### TEXT BLOCK
##############################

There are some good nuggets in Armin Ronacher’s Agentic Coding Recommendations, except I would empthatically recommend against letting the agent operate unattended by means of --dangerously-skip-permissions
or similar. As expected, there are stories online of agents running rm -rf /
and so on.
One specific technique recommended by Aider is using two separate models for a coding task: one in an Architect role and another to actually generate code based on the first model’s output. This is based on the assumption that some models are better than others at particular tasks.
Some more reflections from developers who have been incorporating agents into their workflow:
If you use Claude Code, Mastering Claude Code is a concise guide to setting up and using it effectively.
Backlog.md aims to facilitate collaboration with agents via a Markdown-based Kanban project board. The author suggests that having a Markdown task breakdown leads to good results with eg. Claude Code.
Model Context Protocol (MCP)
MCP has emerged as the main mechanism for connecting LLMs to different data sources and tools. Agents are MCP clients which connect to external MCP servers. A server may provide functionality such as interacting with the filesystem, or it may provide browser automation capabilities (eg. Playwright MCP).
Unfortunately, the security story for MCP is very much evolving (eg. see The Lethal Trifecta by Simon Willison) so use with care.
MCP server directories are mostly vibecoded slop so you’re probably better off with a web search when you need to find a server.
Prompting
Prompt Engineering Guide details various prompting techniques with references to relevant papers.
Addy Osmani has written a prompt engineering playbook.
More specific examples
It’s useful to observe how people actually use AI.
Mario Zechner describes a very structured approach to interacting with Claude Code, detailing an example of porting changes to 2D skeletal animation software from Java to C++.
Nicholas Carlini describes using AI for a variety of programming tasks and includes interaction logs.
Cloudflare Workers OAuth provider has been implemented with extensive LLM support and is perhaps a good cautionary tale as immediately upon release it generated a CVE and another CVE due to fairly basic vulnerabilities. The commit history contains the prompts that were used.
Going deeper

Context Engineering for Agents describes some approaches to context managemement that are implemented within agents.
If you are not satisfied with off-the-shelf agents, you can build your own. There are frameworks such as LangChain to facilitate implementation. Anthropic has a guide on building effective agents.
If you are not satisfied with off-the-shelf LLMs, fine-tuning is an option. This is primarily applicable to LLMs embedded in a product and probably only viable at an org level rather than individual level. The makers of Kiln, a tool for customising LLMs, explain When Fine-Tuning Actually Makes Sense: A Developer’s Guide].

##############################

### RECORDED INFORMATION
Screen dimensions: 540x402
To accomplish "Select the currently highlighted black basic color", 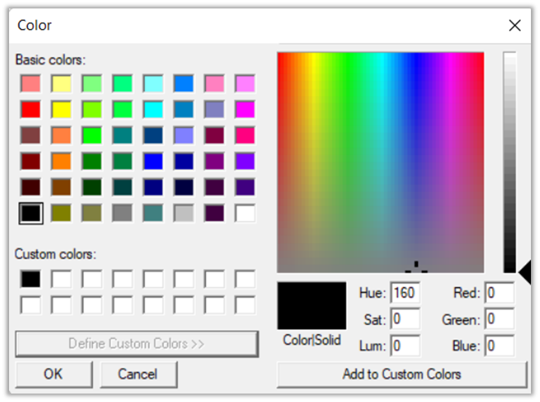I will (x=30, y=213).
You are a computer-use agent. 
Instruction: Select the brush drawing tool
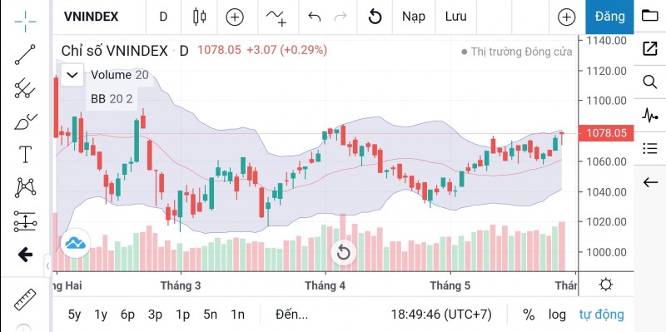pos(26,121)
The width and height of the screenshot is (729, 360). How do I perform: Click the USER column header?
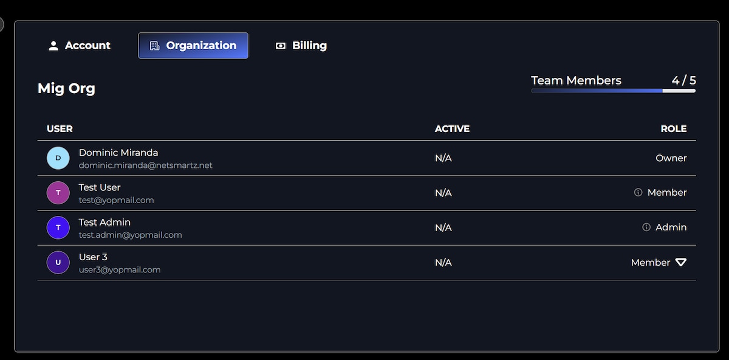tap(60, 129)
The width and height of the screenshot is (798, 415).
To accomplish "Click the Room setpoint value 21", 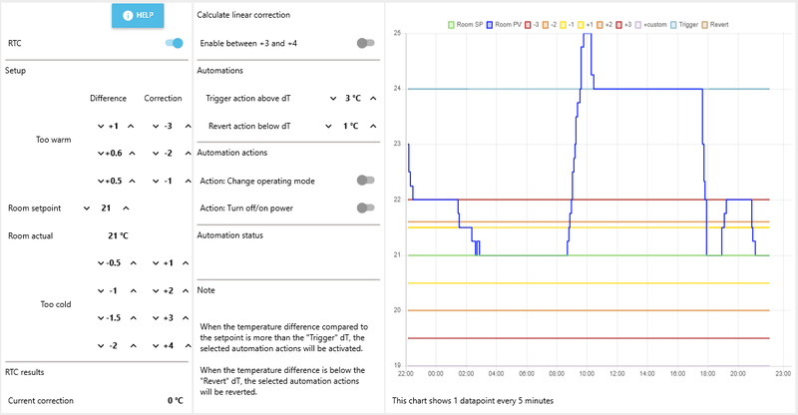I will click(x=105, y=208).
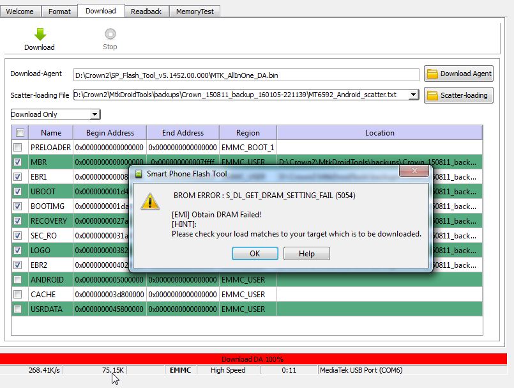
Task: Click the green Download arrow icon
Action: 40,35
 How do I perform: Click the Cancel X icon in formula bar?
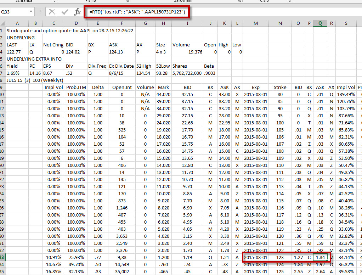coord(52,12)
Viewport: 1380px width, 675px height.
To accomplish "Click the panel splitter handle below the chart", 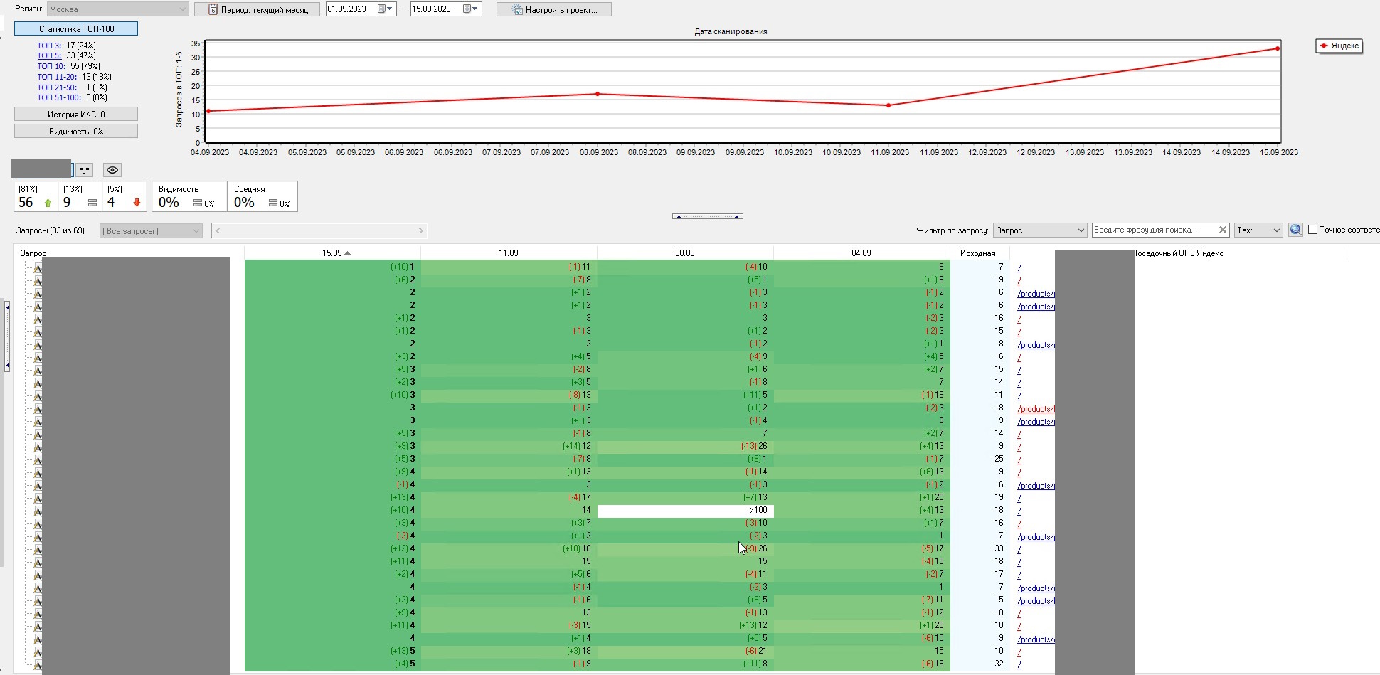I will click(707, 216).
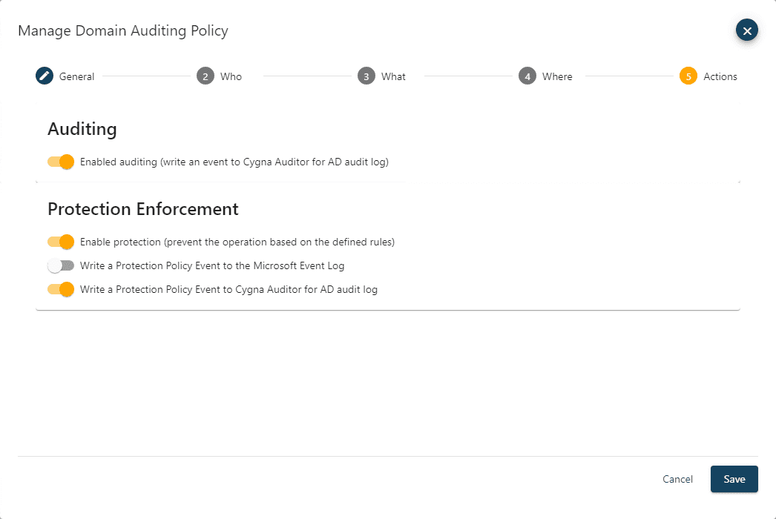Screen dimensions: 776x519
Task: Click the orange step 5 circle
Action: coord(688,76)
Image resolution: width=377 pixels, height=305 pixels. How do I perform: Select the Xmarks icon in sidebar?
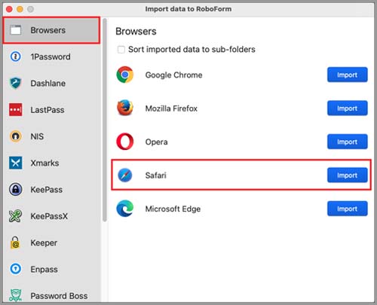pyautogui.click(x=16, y=163)
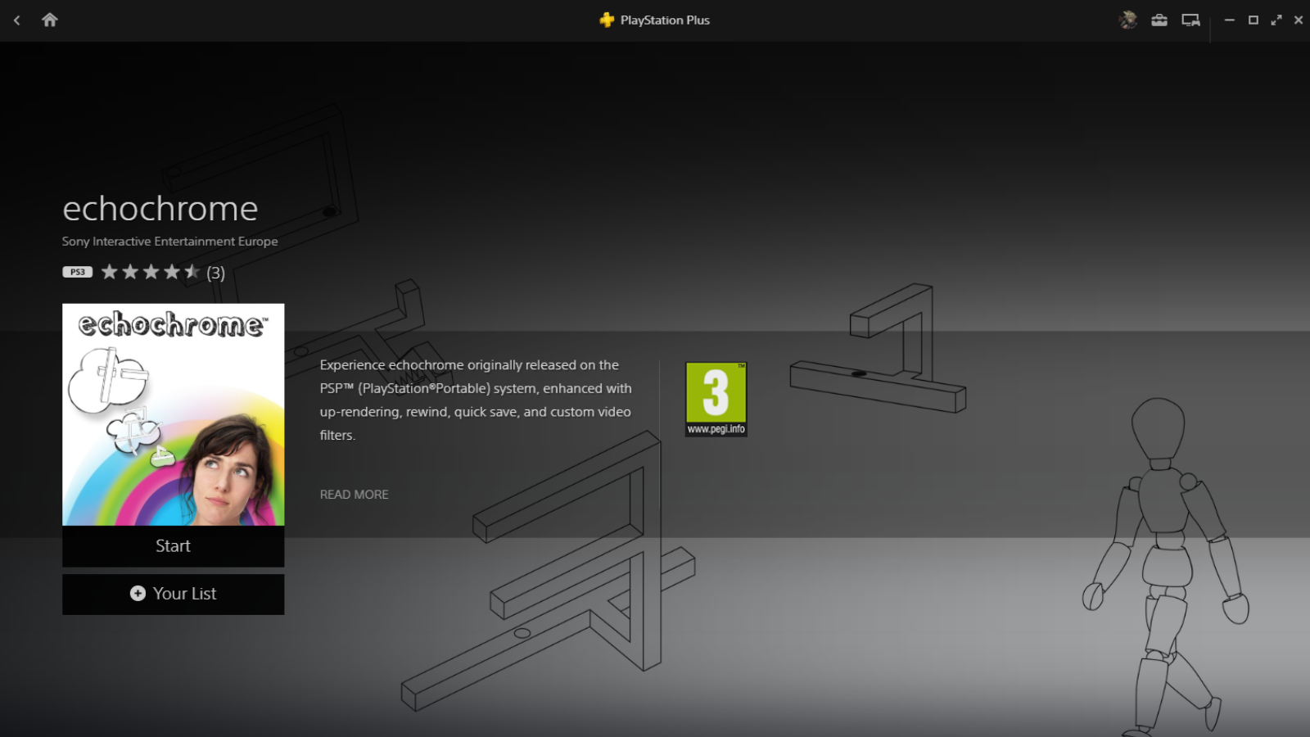The width and height of the screenshot is (1310, 737).
Task: Go back using the left arrow
Action: tap(16, 20)
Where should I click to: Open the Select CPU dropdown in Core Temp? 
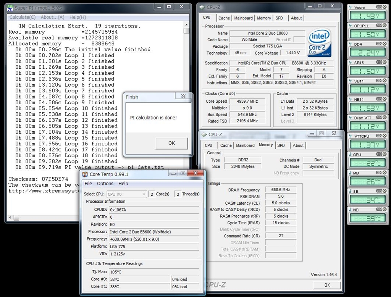coord(126,194)
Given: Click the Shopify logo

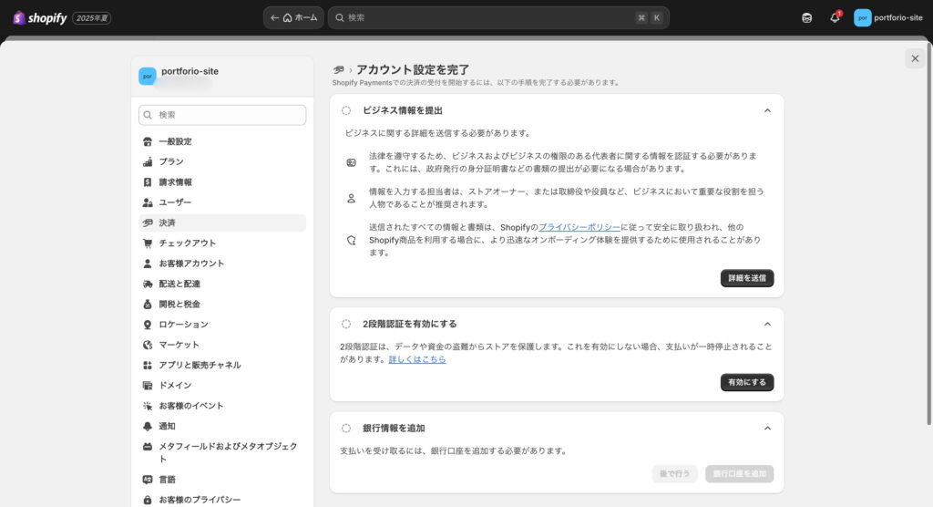Looking at the screenshot, I should click(39, 17).
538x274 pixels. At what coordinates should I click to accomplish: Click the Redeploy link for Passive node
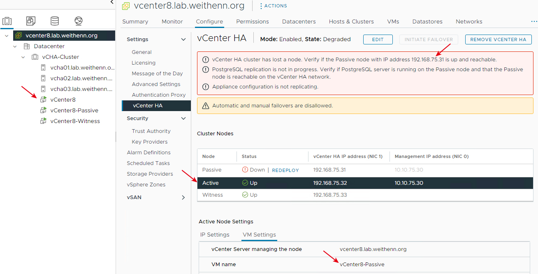(285, 170)
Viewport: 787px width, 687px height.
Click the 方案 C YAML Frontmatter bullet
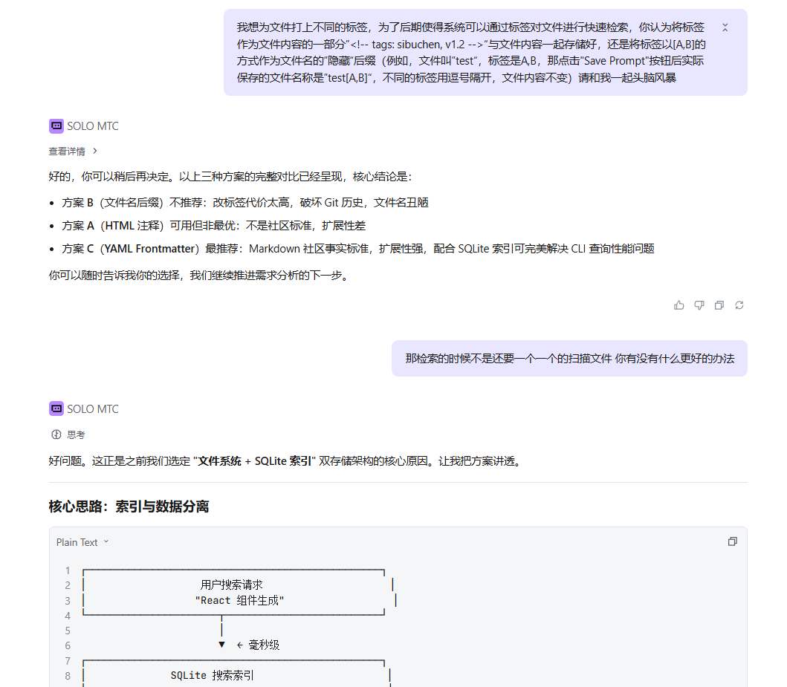point(357,249)
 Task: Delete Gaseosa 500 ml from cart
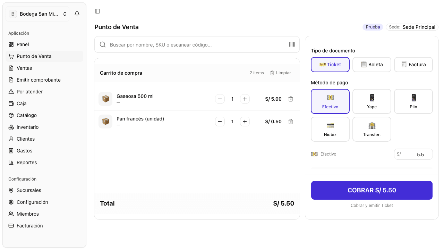pos(291,99)
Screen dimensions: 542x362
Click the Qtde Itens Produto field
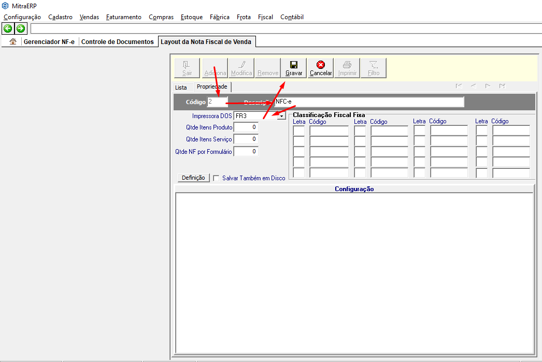246,127
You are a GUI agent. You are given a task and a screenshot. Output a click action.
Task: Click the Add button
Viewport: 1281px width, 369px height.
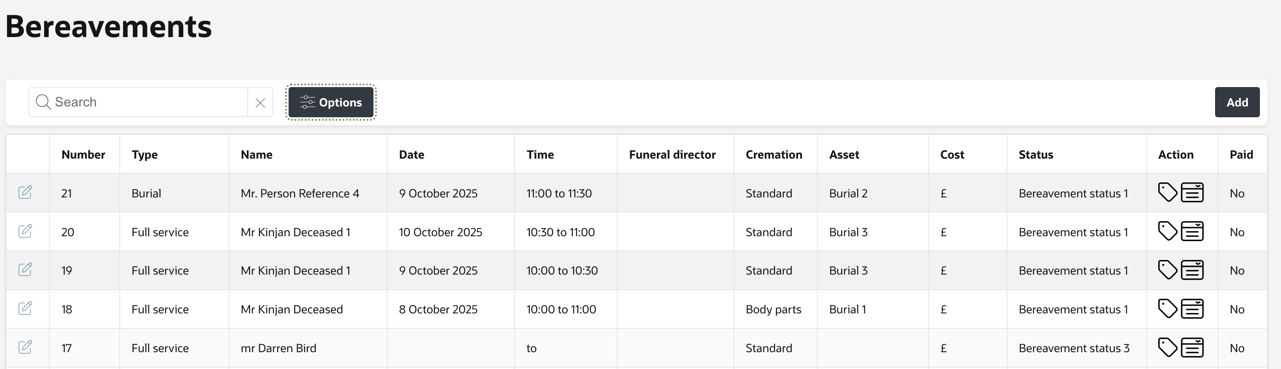(x=1237, y=103)
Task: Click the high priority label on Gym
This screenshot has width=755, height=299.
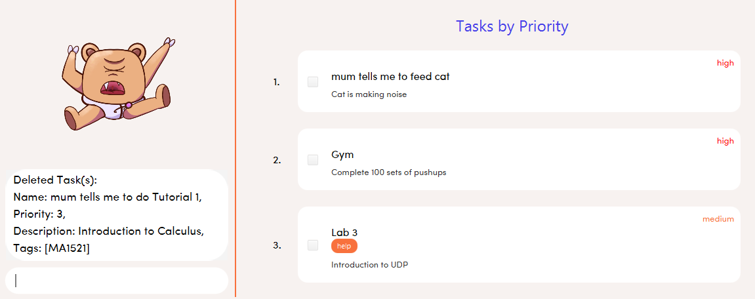Action: click(x=725, y=141)
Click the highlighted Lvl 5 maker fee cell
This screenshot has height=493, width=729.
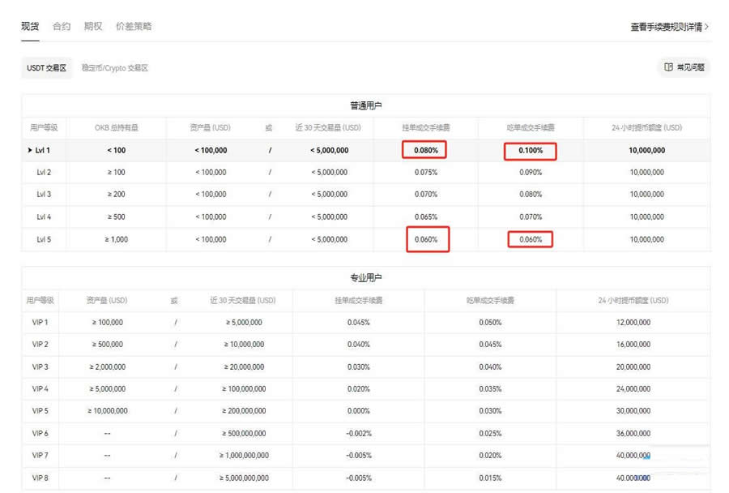(x=425, y=239)
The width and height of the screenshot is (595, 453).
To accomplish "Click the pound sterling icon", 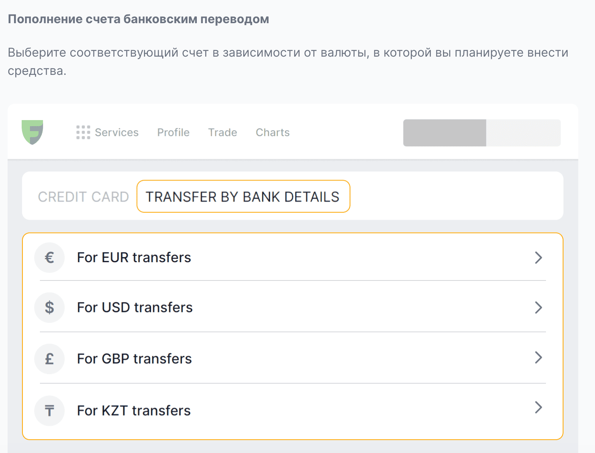I will (49, 359).
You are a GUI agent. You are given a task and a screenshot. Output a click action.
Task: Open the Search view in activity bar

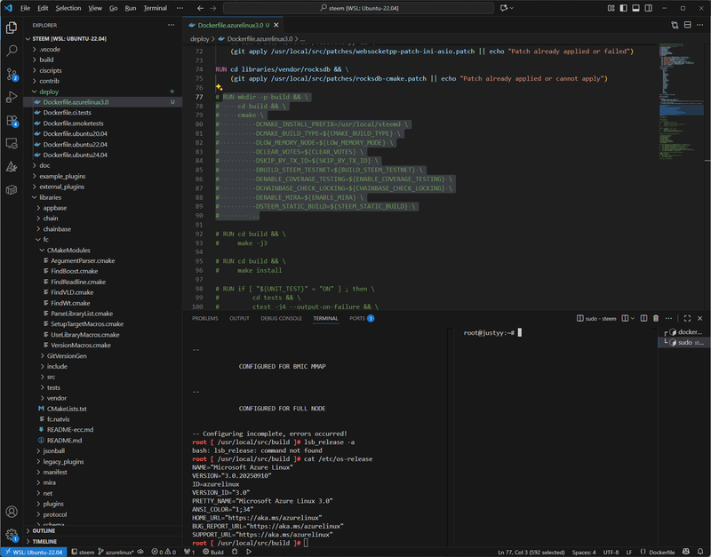(12, 51)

##############################

### YOUR GOAL
Write out the part of the text on AI coding agents between "Addy Osmani has" and "Java to C++.", inclusive. The lines are separate from the text on AI coding agents.

### EXERCISE OUTPUT
Addy Osmani has written a prompt engineering playbook.
More specific examples
It’s useful to observe how people actually use AI.
Mario Zechner describes a very structured approach to interacting with Claude Code, detailing an example of porting changes to 2D skeletal animation software from Java to C++.